Top of SOURCE DATA

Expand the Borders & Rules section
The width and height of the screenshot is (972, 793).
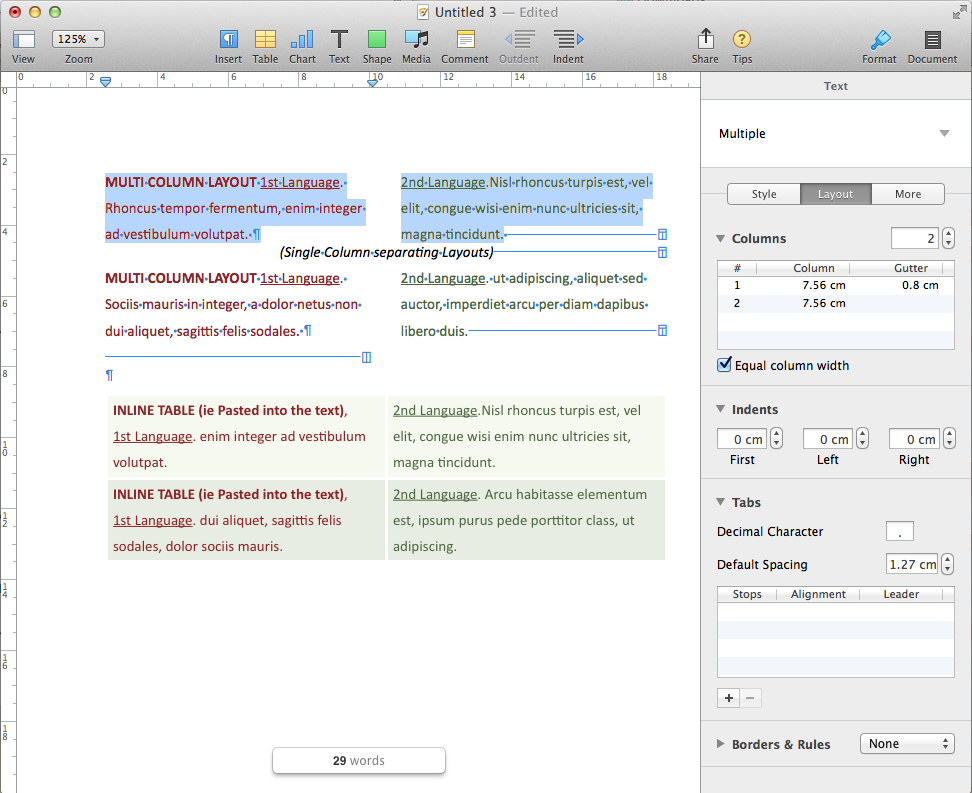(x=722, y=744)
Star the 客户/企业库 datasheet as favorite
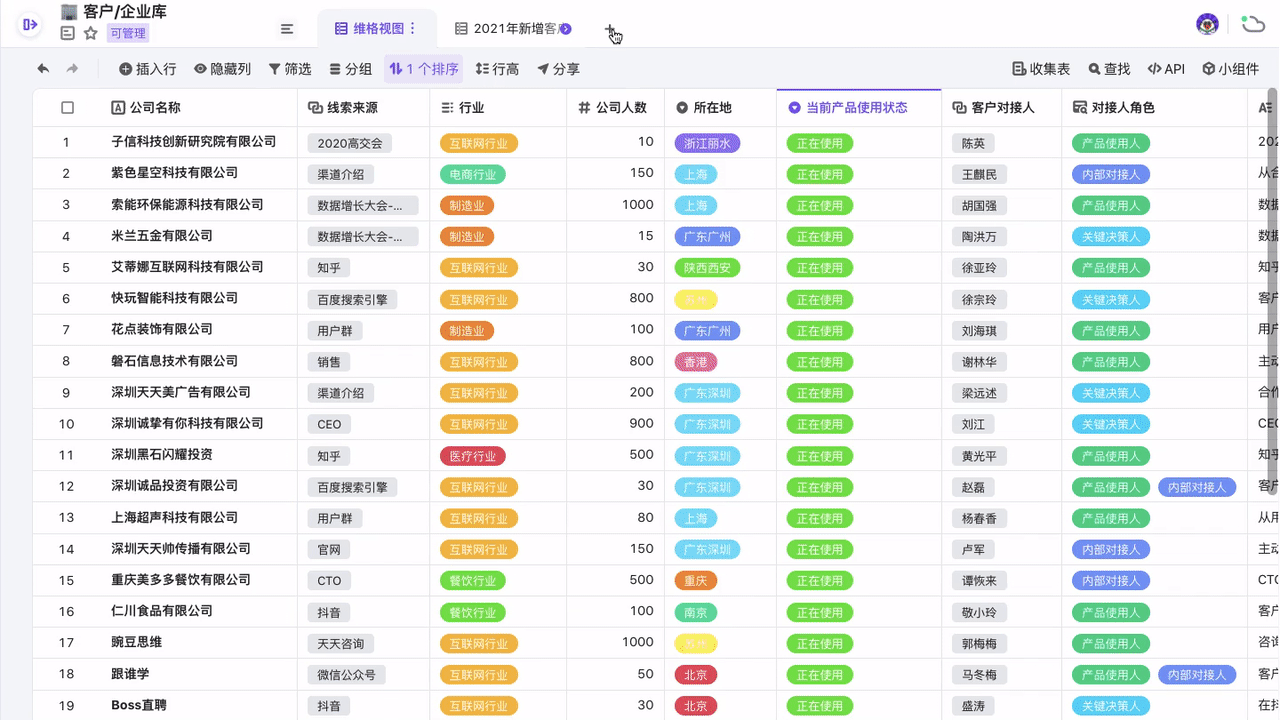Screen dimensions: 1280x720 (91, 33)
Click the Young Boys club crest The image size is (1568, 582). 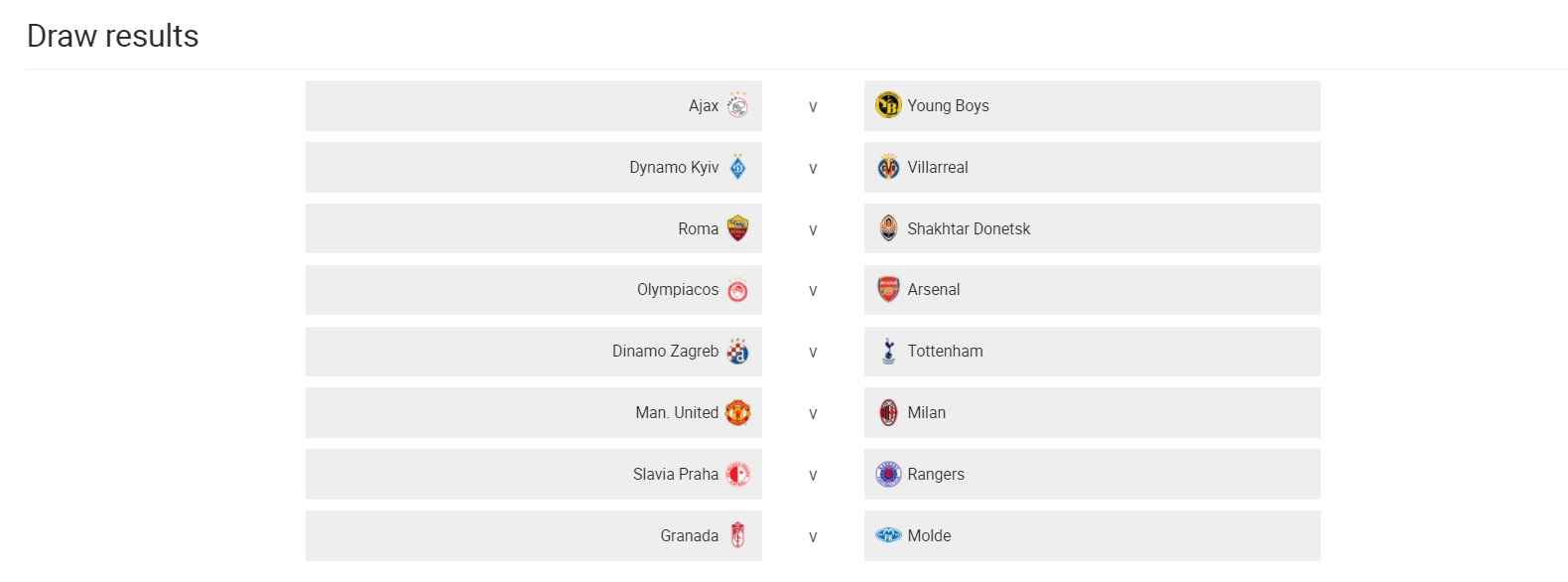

Bottom of SOURCE DATA
Top of SOURCE DATA

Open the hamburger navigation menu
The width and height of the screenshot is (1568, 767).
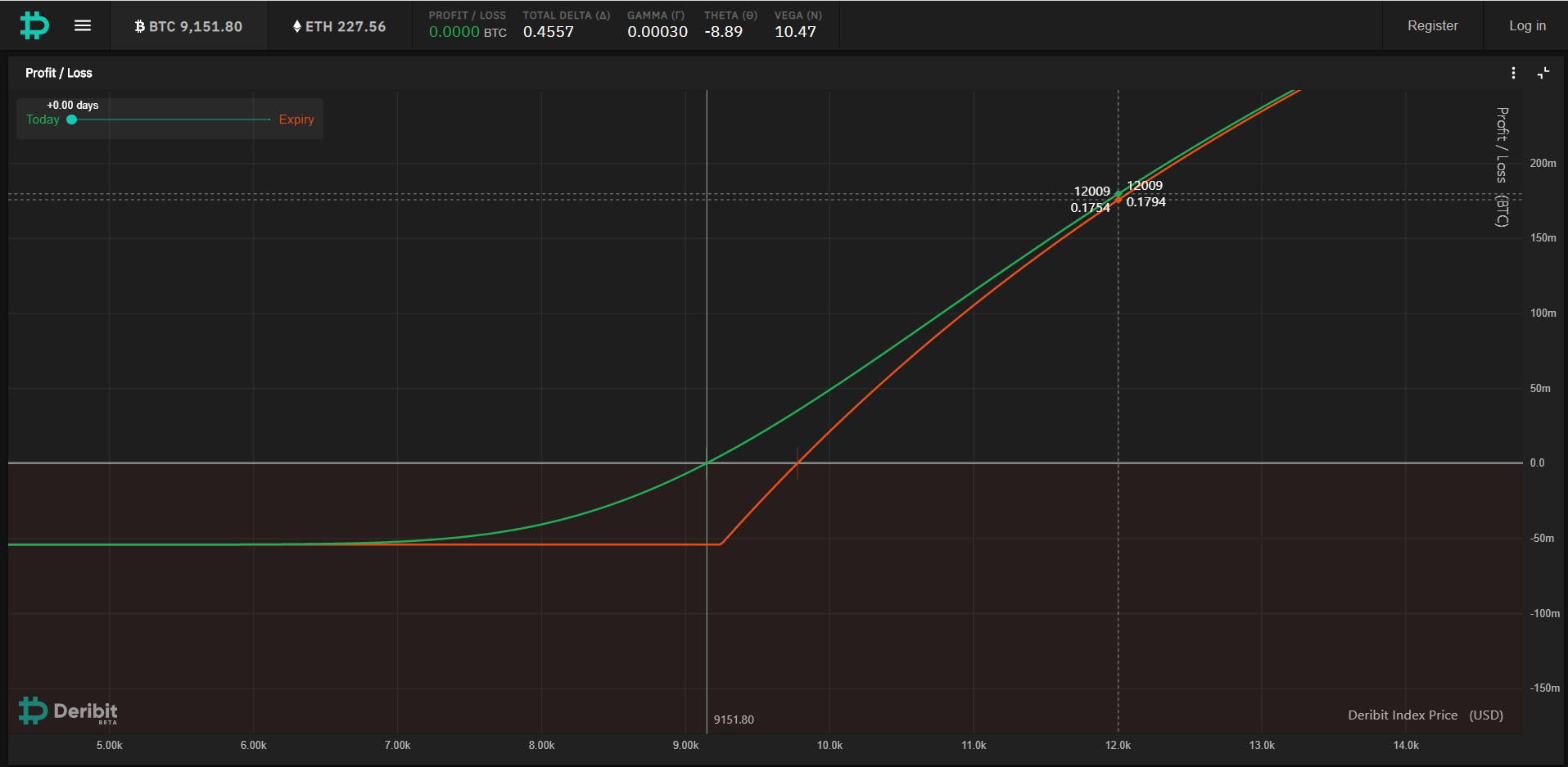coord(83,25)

Bottom of SOURCE DATA

→ **WORK REQUEST**
In the listing above, find the line containing "Expand the Borders & Rules section" and the line containing "Click the Young". Reproduce those lines and all between them exactly, with no pictures and nothing more.

→ **OUTPUT OF THE TASK**
Expand the Borders & Rules section
The width and height of the screenshot is (972, 793).
(x=722, y=744)
Star the 客户/企业库 datasheet as favorite
Screen dimensions: 1280x720 (91, 33)
Click the Young Boys club crest The image size is (1568, 582). 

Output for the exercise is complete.